Agregó que “a veces cuando te sacan un número, siempre lo hacen del que está muy abajo. Son alrededor de 1800 empleados y la categoría va de la 4 hasta la 22, que es la del Intendente”, señaló.
El jefe comunal adelantó además que “el aumento del Intendente es por ley, no me puedo negar a cobrarlo. Lo voy a recibir pero no me lo voy a poner en el bolsillo porque voy a acompañar totalmente a mis funcionarios que no lo cobran”, porque explicó que “no vinimos nosotros a buscar un sueldo, vinimos a tratar de hacer las cosas lo mejor posible, de mejorar Tandil y con nuestra ideología tratar de transformarla, y eso es lo que vamos a hacer”.
El desgaste y
las “maneras”
Tras 40 días de protesta, Lunghi reconoció que “siempre hay que estar a la altura de saber gobernar los conflictos, gobernar no es sólo los aplausos”, y reconoció que le hubiera gustado “otra forma de reclamo”.

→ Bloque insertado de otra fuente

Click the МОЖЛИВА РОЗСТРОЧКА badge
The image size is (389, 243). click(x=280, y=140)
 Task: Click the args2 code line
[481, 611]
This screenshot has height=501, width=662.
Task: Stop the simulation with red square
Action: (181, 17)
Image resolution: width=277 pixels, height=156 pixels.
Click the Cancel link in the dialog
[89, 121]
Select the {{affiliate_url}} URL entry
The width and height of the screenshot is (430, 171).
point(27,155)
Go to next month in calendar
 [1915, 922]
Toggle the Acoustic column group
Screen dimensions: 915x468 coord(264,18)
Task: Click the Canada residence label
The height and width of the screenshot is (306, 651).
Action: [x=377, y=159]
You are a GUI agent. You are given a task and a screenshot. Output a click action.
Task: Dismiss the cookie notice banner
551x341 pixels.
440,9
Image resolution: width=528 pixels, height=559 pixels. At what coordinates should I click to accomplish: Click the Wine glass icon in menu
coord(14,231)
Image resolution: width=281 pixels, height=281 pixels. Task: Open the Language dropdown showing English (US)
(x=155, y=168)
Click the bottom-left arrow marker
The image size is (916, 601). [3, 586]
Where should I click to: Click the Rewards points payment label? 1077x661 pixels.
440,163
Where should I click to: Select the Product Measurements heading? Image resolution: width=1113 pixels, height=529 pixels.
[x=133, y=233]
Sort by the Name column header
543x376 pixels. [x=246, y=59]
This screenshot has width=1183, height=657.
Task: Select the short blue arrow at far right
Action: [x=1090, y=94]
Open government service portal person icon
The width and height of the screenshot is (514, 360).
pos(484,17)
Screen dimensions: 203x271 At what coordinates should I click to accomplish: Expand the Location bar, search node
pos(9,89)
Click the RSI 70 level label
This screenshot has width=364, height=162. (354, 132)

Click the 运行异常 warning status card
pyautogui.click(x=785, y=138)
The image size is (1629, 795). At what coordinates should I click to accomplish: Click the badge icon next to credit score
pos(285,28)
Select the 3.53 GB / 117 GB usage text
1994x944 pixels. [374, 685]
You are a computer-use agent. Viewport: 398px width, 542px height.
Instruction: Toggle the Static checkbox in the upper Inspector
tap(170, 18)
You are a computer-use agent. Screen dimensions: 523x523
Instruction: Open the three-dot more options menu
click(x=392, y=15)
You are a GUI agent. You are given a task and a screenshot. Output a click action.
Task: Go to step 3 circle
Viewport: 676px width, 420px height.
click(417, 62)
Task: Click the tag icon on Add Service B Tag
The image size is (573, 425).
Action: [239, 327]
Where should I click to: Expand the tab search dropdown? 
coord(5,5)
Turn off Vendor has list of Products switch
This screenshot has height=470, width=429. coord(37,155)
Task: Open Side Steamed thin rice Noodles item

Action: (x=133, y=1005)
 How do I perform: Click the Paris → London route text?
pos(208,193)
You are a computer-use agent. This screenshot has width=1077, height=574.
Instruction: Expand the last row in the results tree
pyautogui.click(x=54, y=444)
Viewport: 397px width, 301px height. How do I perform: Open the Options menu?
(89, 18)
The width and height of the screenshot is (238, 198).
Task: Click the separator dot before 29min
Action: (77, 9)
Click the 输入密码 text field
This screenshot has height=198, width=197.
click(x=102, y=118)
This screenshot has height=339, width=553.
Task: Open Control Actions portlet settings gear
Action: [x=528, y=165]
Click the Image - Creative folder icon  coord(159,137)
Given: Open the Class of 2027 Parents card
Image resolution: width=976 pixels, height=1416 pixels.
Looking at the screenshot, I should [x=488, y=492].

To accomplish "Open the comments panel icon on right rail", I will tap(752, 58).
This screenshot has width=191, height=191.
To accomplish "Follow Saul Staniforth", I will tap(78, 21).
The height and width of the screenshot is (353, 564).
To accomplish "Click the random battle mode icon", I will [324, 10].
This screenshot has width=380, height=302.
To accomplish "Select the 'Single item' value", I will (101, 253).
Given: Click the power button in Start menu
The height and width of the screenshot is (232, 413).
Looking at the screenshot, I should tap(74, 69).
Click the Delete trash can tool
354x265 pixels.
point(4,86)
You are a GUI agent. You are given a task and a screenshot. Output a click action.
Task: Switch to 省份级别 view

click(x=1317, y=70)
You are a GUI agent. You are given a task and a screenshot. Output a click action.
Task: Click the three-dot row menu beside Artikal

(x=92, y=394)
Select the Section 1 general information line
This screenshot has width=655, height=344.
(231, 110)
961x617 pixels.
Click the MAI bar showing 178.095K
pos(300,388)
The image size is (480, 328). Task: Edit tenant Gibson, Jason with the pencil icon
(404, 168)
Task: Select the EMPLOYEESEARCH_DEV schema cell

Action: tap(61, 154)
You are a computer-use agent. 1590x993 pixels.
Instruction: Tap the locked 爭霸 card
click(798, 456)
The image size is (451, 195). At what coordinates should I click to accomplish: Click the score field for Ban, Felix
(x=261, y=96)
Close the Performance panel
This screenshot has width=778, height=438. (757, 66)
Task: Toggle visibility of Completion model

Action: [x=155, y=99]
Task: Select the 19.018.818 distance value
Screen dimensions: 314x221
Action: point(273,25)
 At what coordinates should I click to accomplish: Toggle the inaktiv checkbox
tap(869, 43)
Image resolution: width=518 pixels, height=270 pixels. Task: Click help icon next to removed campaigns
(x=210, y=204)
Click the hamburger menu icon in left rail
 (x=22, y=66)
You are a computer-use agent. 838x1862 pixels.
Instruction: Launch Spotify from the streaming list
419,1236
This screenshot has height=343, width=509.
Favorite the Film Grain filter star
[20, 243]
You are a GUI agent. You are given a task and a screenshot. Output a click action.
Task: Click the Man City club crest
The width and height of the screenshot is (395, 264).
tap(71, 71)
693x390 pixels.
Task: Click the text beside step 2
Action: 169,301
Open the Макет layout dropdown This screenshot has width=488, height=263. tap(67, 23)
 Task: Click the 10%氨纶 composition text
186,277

Sostuvo que “Tandil es una ciudad que no se merece este acampe, más en un enero y febrero al ser una ciudad turística. Pero somos muy respetuosos, no hemos hecho absolutamente nada”.
Habló sobre las características de esta “linda” ciudad, que “quiere vivir en paz y crecer, así que esperemos que todas las discusiones se encarrilen de otra manera”, y apuntó a “buscar –tanto políticos como sindicalistas- alguna manera distinta, que nos lance hacia el futuro, cada uno con sus reivindicaciones, nadie lo niega”.
Y agregó que “nunca negamos el aumento salarial, pero acá la Presidenta lo dijo ‘tiene que dar el que tiene’. El Municipio no tiene, lo que busca es equilibrios, no cerrar con déficit porque es una empresa social, no es una empresa que da dividendos que entonces sí pueden tener una participación los empleados. Aunque estamos diciendo que estamos muy bien, acá nosotros no bajamos de ayudar permanentemente a la gente que tiene necesidades”.*
Bajo la intensa lluvia,
levantaron “El aguante”
Mientras transcurría la conferencia de prensa puertas adentro del despacho del Intendente, en la vereda de enfrente los trabajadores municipales aguardaban bajo la intensa lluvia el camión para cargar los últimos bártulos del acampe “El aguante”, el mismo que durante 40 días logró –a sabiendas de intensas críticas- modificar la tradicional fachada de la Municipalidad.
“Chau, chau, chau”, gritaban desde la parte trasera del vehículo. Sonrientes, satisfechos, se reflejaban las caras de un sector trabajador que logró acaparar la atención de gran parte de la sociedad durante el último tiempo. Sin dudas, mucho tuvo que ver su particular modalidad de protesta, a la que se sumaron las céntricas peregrinaciones del “fantasma del aumento”, sucedidas durante las últimas tardes de miércoles.
Una protesta que por el momento pareciera haberse acabado, sin rastros, dejando la céntrica Plaza Independencia tal cual estaba, tal cual es.